Decoders MUST check flags and skip unsupported features gracefully.

Pattern 4: Worked Example with Hex Dump

What: A concrete archive with known inputs showing every byte. When to use: Mandatory per success criteria -- the spec must include at least one complete worked example.

Example archive: 2 files
  File 1: "hello.txt" (5 bytes: "Hello")
  File 2: "test.apk" (simulated 32 bytes)

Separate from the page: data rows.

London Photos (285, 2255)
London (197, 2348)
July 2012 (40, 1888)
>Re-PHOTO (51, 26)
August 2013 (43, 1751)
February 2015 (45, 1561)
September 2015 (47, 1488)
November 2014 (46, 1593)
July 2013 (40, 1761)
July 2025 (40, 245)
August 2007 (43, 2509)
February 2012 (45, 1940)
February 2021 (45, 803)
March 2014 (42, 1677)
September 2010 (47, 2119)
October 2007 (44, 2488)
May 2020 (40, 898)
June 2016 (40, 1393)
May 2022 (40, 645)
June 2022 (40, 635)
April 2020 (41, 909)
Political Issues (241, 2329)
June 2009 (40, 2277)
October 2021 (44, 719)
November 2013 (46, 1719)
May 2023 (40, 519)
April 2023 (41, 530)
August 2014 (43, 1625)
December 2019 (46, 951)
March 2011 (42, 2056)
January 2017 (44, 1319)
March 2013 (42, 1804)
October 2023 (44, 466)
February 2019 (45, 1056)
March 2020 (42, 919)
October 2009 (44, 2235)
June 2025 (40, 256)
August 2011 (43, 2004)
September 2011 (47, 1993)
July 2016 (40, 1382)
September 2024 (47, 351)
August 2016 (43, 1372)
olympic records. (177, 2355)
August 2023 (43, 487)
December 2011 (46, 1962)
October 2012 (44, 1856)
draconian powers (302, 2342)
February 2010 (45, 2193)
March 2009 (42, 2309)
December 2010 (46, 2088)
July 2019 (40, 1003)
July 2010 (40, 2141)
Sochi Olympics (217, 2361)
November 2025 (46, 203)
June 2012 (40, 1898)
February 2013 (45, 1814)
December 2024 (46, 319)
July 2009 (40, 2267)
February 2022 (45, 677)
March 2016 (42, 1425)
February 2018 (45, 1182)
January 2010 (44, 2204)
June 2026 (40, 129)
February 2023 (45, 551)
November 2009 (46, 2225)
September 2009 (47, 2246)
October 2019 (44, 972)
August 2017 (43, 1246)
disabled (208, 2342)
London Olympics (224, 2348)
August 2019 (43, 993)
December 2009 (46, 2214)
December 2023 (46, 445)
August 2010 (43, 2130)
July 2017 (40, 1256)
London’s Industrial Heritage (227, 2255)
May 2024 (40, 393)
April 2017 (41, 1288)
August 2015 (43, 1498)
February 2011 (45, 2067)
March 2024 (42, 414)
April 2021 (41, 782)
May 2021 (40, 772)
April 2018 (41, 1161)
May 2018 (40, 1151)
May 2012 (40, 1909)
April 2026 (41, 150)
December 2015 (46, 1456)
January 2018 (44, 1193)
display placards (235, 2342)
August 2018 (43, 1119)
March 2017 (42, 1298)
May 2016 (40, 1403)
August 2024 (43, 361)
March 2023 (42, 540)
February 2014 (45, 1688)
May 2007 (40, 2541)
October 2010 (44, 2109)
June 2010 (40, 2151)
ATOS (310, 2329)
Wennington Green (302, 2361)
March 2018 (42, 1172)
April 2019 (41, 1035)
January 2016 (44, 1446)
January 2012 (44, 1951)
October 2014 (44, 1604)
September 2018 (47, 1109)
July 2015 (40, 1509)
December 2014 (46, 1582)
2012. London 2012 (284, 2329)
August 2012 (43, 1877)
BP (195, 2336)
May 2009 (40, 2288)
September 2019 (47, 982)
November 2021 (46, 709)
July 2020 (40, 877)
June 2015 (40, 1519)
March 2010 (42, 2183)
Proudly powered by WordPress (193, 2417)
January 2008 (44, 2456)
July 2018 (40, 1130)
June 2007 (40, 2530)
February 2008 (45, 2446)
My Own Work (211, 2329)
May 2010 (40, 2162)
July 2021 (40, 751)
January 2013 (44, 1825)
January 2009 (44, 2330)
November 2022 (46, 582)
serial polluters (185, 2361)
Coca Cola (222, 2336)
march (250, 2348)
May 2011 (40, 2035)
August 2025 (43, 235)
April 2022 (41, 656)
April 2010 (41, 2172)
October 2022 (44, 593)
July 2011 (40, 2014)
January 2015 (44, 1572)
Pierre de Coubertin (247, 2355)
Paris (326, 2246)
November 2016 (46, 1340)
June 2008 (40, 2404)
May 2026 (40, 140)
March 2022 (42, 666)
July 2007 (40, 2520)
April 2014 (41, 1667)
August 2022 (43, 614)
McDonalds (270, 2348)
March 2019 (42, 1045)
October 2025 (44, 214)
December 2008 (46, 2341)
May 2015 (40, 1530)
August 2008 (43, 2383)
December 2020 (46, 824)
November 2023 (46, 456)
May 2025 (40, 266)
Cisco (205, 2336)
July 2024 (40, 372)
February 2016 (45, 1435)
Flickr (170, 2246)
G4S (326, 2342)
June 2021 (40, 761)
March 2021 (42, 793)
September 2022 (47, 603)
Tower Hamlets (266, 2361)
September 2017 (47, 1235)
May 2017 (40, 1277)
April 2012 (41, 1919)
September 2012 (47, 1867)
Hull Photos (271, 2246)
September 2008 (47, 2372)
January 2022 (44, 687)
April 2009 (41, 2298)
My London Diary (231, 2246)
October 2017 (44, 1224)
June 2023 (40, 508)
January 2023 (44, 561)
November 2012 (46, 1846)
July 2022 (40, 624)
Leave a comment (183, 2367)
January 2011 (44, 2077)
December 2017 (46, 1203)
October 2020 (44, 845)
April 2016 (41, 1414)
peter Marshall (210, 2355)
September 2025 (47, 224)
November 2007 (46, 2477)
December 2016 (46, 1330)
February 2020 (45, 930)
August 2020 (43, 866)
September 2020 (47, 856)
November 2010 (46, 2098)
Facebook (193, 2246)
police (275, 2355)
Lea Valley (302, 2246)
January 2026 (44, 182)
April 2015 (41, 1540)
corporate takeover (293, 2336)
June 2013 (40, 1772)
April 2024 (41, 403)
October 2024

Key: 0x00112233...EEFF (32 bytes, shown in full)
IV for file 1: 0xAABBCCDD... (16 bytes)
IV for file 2: 0x11223344... (16 bytes)

Complete hex dump:
  0000: CA FE xx xx 01 01 02 00  ...  <- header (magic, version, flags, count)
  ...
  [every byte annotated with field name]

Anti-Patterns to Avoid

  • Variable-length header without explicit size field: Shell decoders need to know exactly where to dd skip= to. Every variable-length region must have its size recorded in a preceding fixed-offset field.
  • Implicit padding assumptions: Never assume "the decoder will figure out padding." Explicitly state PKCS7 rules and encrypted size formula in the spec.
  • Mixing concerns in field table: Don't combine "offset within archive" with "offset within data block." Use absolute offsets from archive start everywhere.
  • Underspecifying endianness: Every multi-byte integer must state "LE" (little-endian) explicitly. The shell decoder reads bytes with dd and must know byte order.
  • Ambiguous HMAC scope: The spec must state EXACTLY which bytes are fed to HMAC. "HMAC of the ciphertext" is ambiguous (does it include IV? padding? length?). State: "HMAC-SHA-256(key, IV || ciphertext)" with byte ranges.

Don't Hand-Roll

Problem Don't Build Use Instead Why
Authenticated encryption Custom MAC scheme Standard encrypt-then-MAC (HMAC-SHA-256 over IV+ciphertext) Subtle errors (MAC-then-encrypt, encrypt-and-MAC) lead to padding oracle attacks
Key for HMAC vs encryption Ad-hoc key splitting Either: (a) use same 32-byte key for both (acceptable per v1 scope), or (b) HKDF with distinct labels IETF AEAD spec splits key; but for hardcoded key with no key reuse across protocols, same key is cryptographically safe for AES-CBC + HMAC-SHA-256 specifically
Block padding Manual zero-padding PKCS7 (built into openssl enc, javax.crypto) Zero-padding is ambiguous for binary files; PKCS7 is unambiguous and universally supported
Compression framing Custom compression headers Standard gzip stream (RFC 1952) GZIPInputStream and gunzip handle framing automatically

Key insight: The format spec should use standard cryptographic constructions (encrypt-then-MAC, PKCS7, gzip) composed together, rather than inventing novel schemes. The "custom" part is the container format (header, TOC, block layout), not the cryptographic primitives inside it.

Common Pitfalls

Pitfall 1: Shell Decoder Byte Extraction Fragility

What goes wrong: The shell decoder uses dd bs=1 skip=N count=M to extract fields. If any offset or size in the spec is wrong by even 1 byte, the entire decode chain fails silently (produces garbage, not an error). Why it happens: Off-by-one errors in offset calculations, or forgetting that PKCS7 adds a full block when input is already block-aligned. How to avoid: The spec's worked example must include a step-by-step shell decode walkthrough: "To extract file 1 IV: dd if=archive.bin bs=1 skip=48 count=16". Test the worked example's offsets manually. Warning signs: The worked example's offsets don't add up when you manually sum field sizes.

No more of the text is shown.